Watch Dr Tracie Tan accept the research grant award and hear a bit about the project.
Project Summary:
Autoimmune encephalitis (AE) is a brain disease that results when the body’s immune system mistakenly attacks the brain leading to inflammation and injury. AE causes a range of disabling symptoms including memory loss, behavioural changes, and seizures, with many patients having ongoing symptoms despite treatment. Of note, AE is made up of a group of different subtypes caused by the abnormal immune attack on the brain. AE subtypes vary in terms of symptoms, severity and long-term consequences. Furthermore, individual patients within any one AE subtype will have different disease severities.
The main treatment for AE involves medications that suppress the immune system to treat brain inflammation and prevent injury. Treatment selection is currently based on a ‘one-size fits all’ approach despite the variability in symptoms and prognosis. Electroencephalography (EEG) is a technique that measures brain electrical activity which can change in different brain diseases. It gives a real-time assessment of the severity of brain dysfunction.
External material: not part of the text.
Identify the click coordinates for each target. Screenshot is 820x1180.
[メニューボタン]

Therefore, EEG may be useful in subtyping AE, assessing seizure risk and potentially predicting outcomes. This would lead to a more individualised approach to treatment.
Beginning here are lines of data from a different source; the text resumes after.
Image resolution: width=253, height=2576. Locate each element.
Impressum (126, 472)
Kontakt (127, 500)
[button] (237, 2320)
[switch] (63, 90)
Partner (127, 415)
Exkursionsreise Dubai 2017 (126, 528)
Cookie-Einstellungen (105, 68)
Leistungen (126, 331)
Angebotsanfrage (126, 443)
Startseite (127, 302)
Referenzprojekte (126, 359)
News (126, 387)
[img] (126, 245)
My project is looking at EEG signals and will correlate the EEG findings to patient symptoms, their brain scans, and overall outcomes. We hope to find unique EEG patterns that may help clinicians more rapidly predict disease subtype and severity and thereby optimise patient management and patient counselling. If unique EEG predictors are found, it will contribute to the future development of clinical guidelines that can assist with accurate disease diagnosis, monitoring and treatment. Overall, this can hopefully ease AE related disease burden.